From suspenseful reads to literary tweeds…
What I liked about Gillian Flynn’s Gone Girl is it forces you to question your preferences. Where are we comfortable? In what gender roles do we prefer to see others and, in return, ourselves?
My book club reviewed Gone Girl last month, and we had some interesting debates. Which character did we like better? Did we like the character better at the beginning of the novel or better at the end of the novel? Because the characters do change…oh boy, do they change. No spoilers here though. We also looked at women’s roles in general, and do women take on a persona different from themselves when dating and in relationships? We thought so. The question is to what degree is that healthy or wise? Is it unavoidable that we will act differently with the opposite sex than we do with the same sex or in our immediate families. People do return to their roles of youth when cast back into that setting – watch yourself at the next family reunion – are you 40 or 10? Do we do that with the opposite sex, too? Gillian Flynn looks at change of persona and calculates its effect on relationships…in an extreme sense – it is a thriller. Was it scary? No.

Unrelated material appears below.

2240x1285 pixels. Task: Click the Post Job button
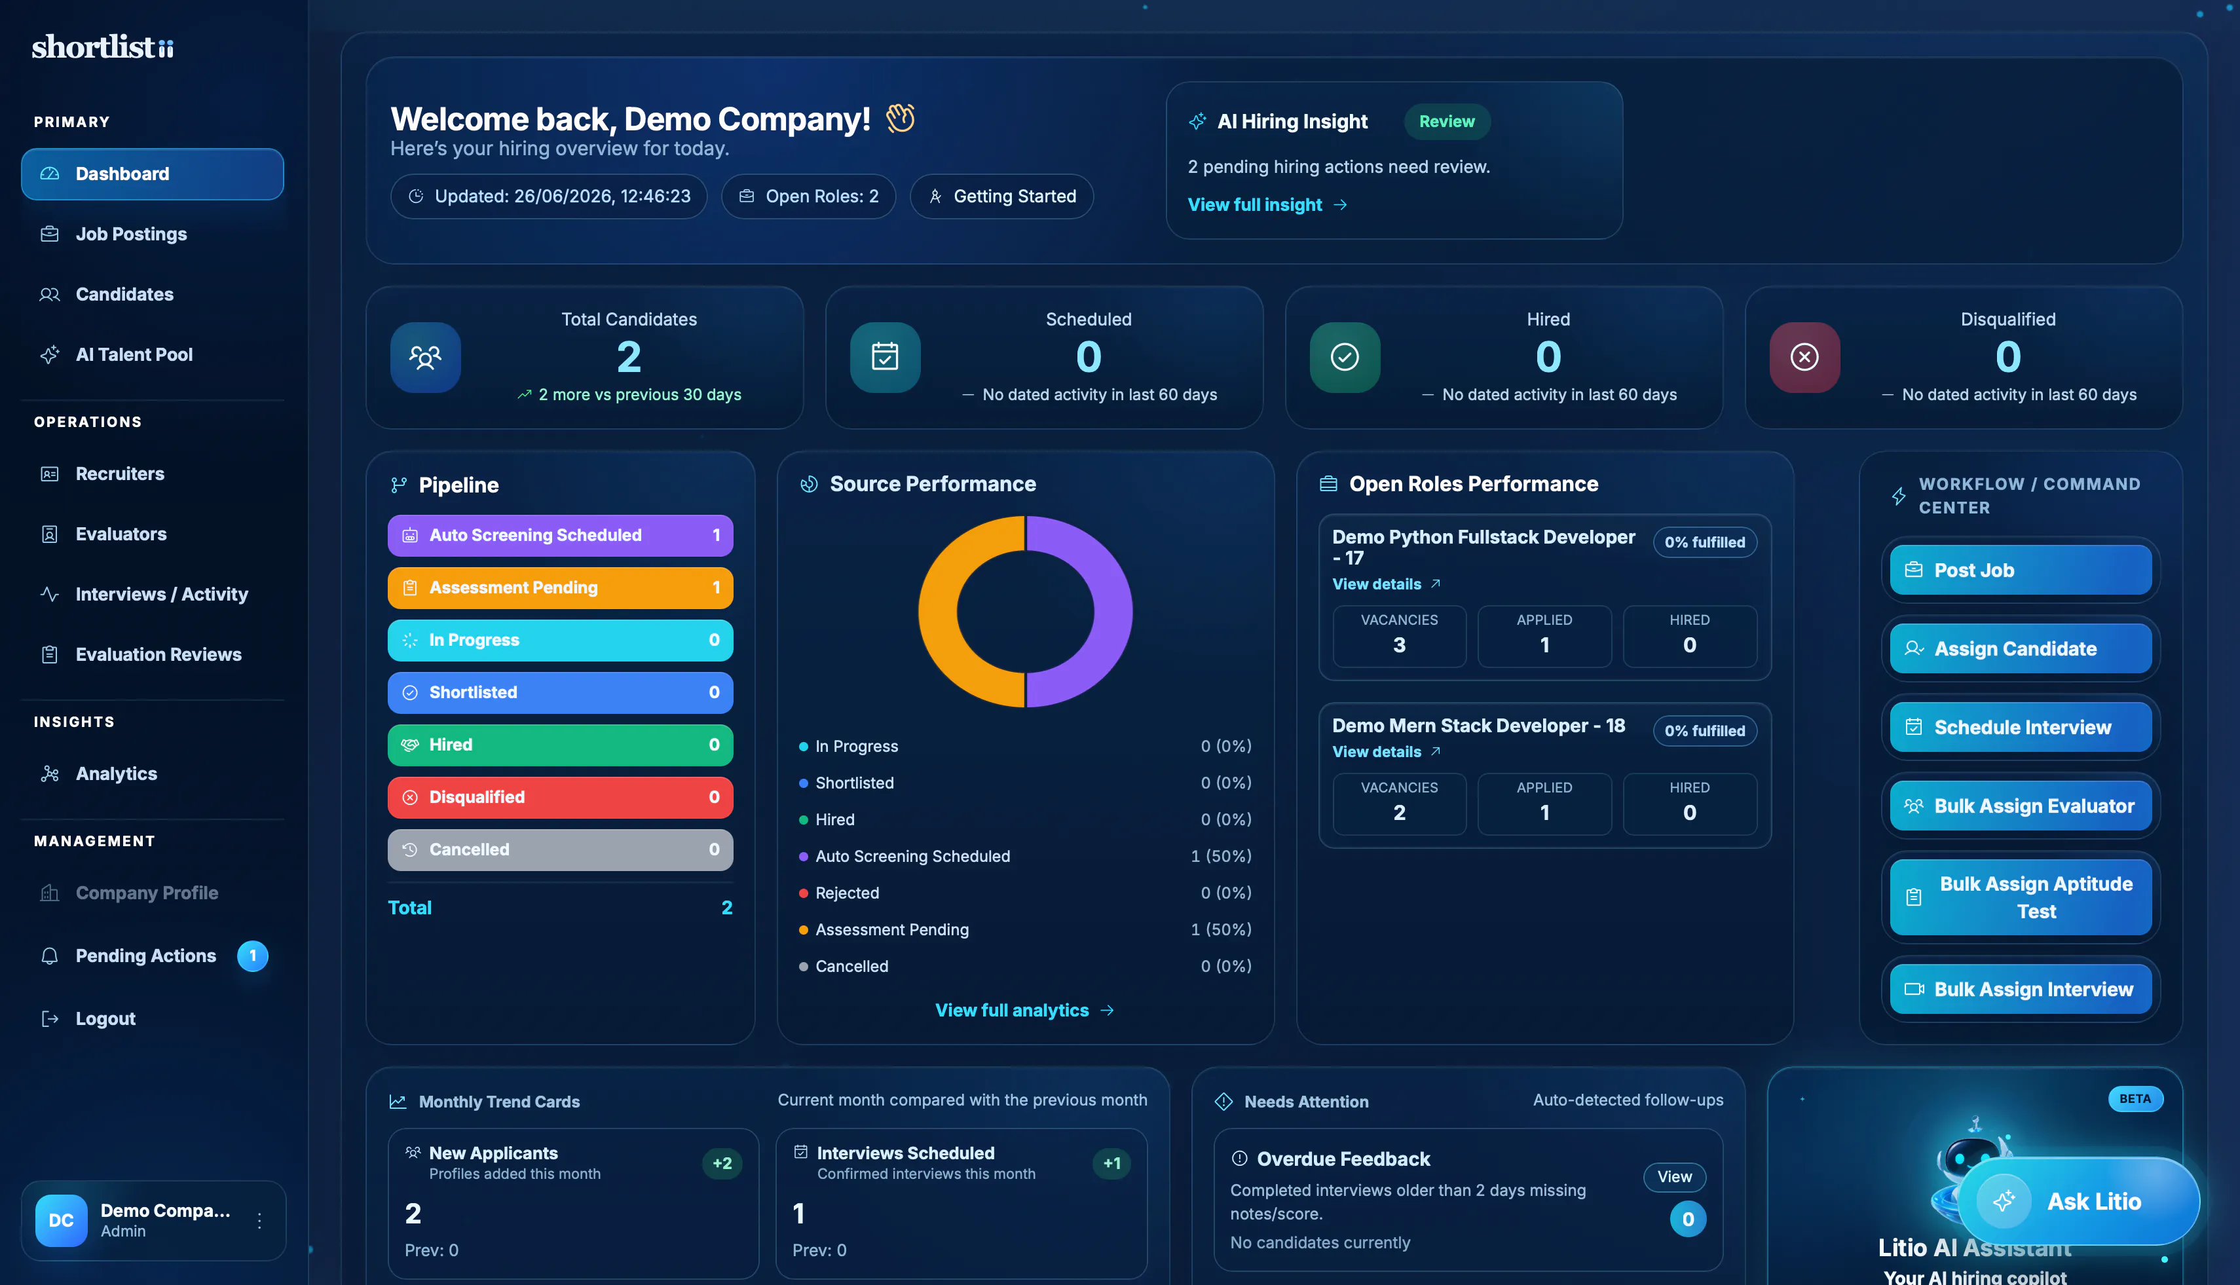[2020, 570]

The novel may be considered mainstay without the grand twist in the middle. A younger couple drifting towards middle-age while drifting apart from each other. An identity crisis enhanced by the economic adversity of the day. The twist is what will keep you reading and increase the pace. The outcome drove my book club mad. Some found it far-fetched and unlikely while others, torn by their increased sympathy, thought why not.
Our world, countries and homes have and our continuing to face difficult times. I have seen this mentioned now in a few movies and books. I am glad as it sets a scene with realism that we can relate to. Trying to times can bring out the best and the worst in us. Remember Lord of the Flies?
Lastly, Gillian Flynn looks at the role of the media in defining the roles of relationships and behaviour. What is acceptable and what is not in the eyes of society? How does the media shape societal and our own views? Who decides – the audience or the moderator?
Gone Girl is a light jaunt of a read which won’t bog you down in metaphoric prose like a literary novel might. The key to its success is the guise of simplicity over some truly grandiose questions about relationships and society.